** WORK TO BE COMPLETED **
Write out exactly the lines from the one containing "You are a GUI" to the end of the material, both ends included, and nothing else. Leave pictures out.
───
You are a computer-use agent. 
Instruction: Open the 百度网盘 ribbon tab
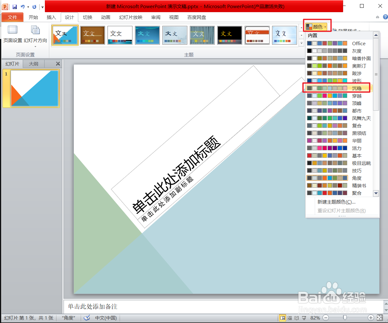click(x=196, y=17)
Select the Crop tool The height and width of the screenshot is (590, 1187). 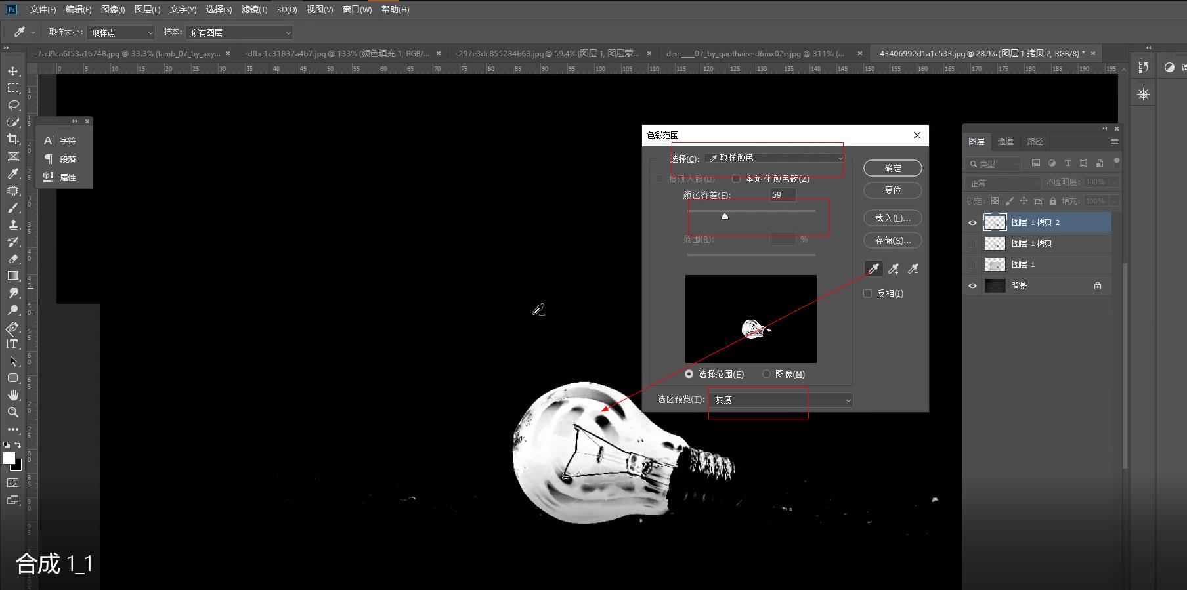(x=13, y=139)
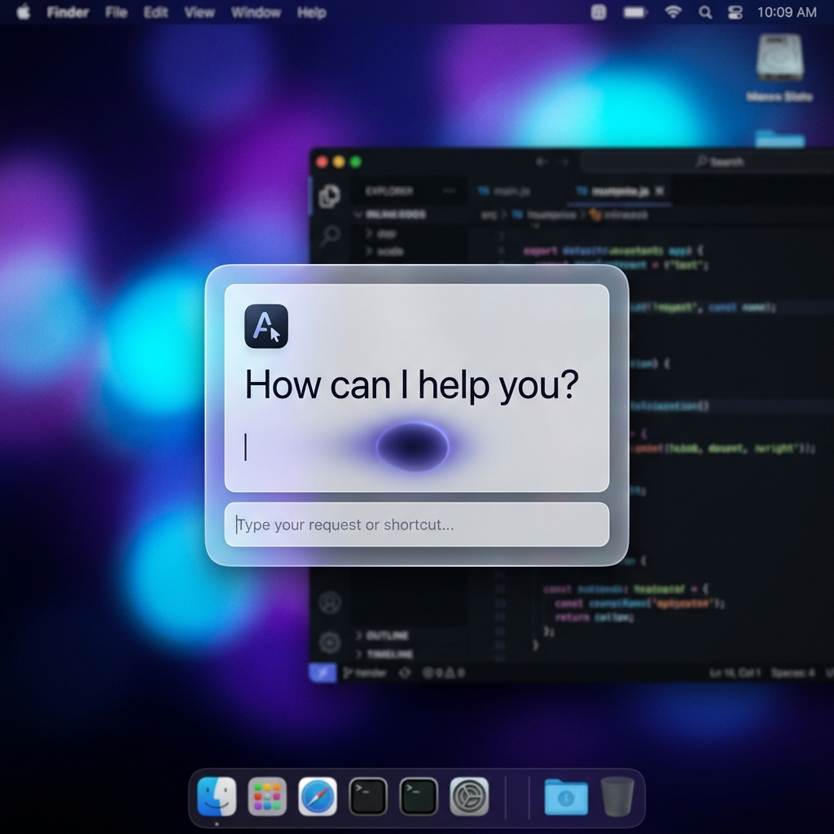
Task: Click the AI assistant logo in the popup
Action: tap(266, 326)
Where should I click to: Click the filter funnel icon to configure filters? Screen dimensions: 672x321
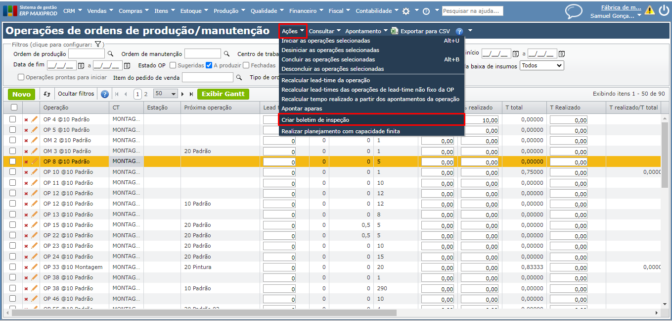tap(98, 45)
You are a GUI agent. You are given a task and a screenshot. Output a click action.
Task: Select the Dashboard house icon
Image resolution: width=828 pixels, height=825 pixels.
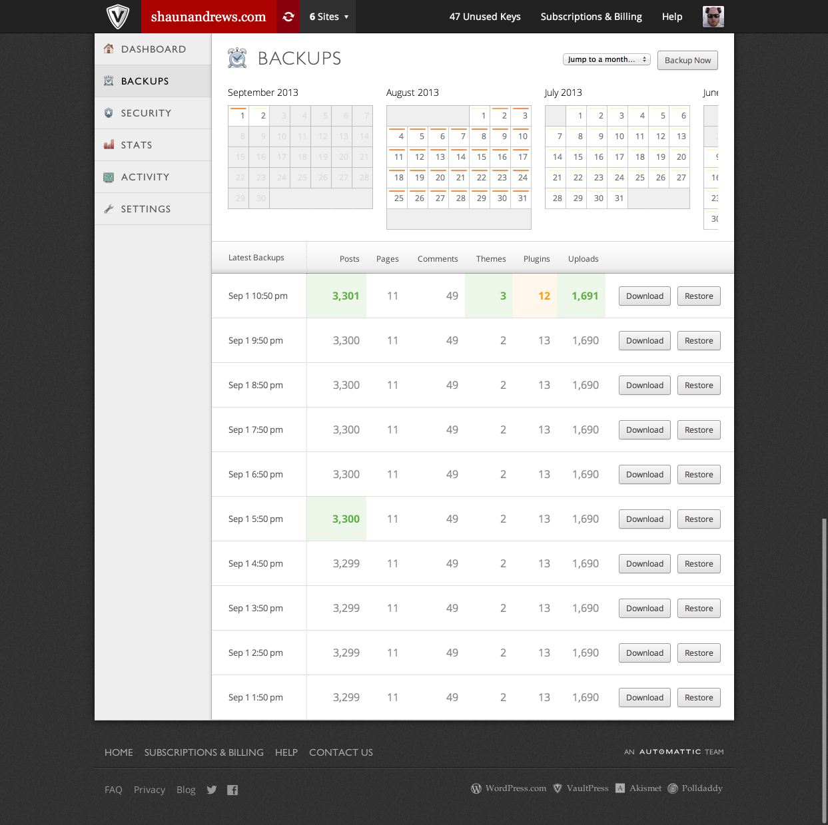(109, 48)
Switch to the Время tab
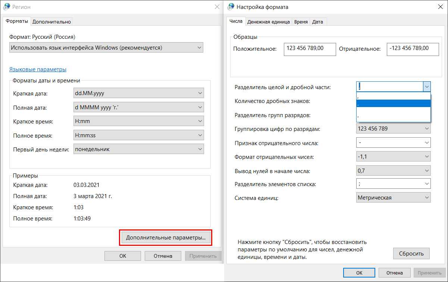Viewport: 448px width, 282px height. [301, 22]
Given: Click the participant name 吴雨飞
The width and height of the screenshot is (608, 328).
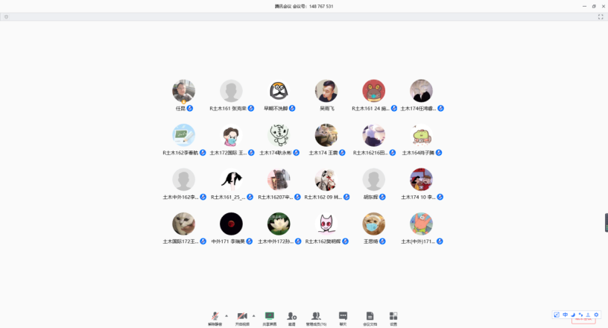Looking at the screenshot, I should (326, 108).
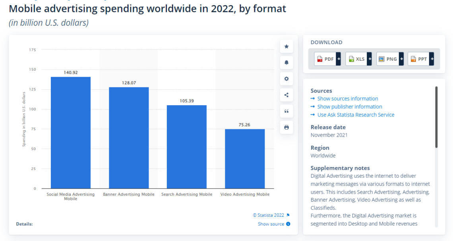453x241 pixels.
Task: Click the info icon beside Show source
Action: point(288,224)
───
** RESPONSE TO THIS TASK **
You are a GUI agent. You are given a task and a screenshot. Output a click action.
Task: Select the Dashboard house icon
Image resolution: width=828 pixels, height=825 pixels.
(109, 48)
Switch to the Время tab
Viewport: 448px width, 282px height. [301, 22]
Given: Click the participant name 吴雨飞
The width and height of the screenshot is (608, 328).
Looking at the screenshot, I should (326, 108).
453x241 pixels.
Task: Click the info icon beside Show source
Action: point(288,224)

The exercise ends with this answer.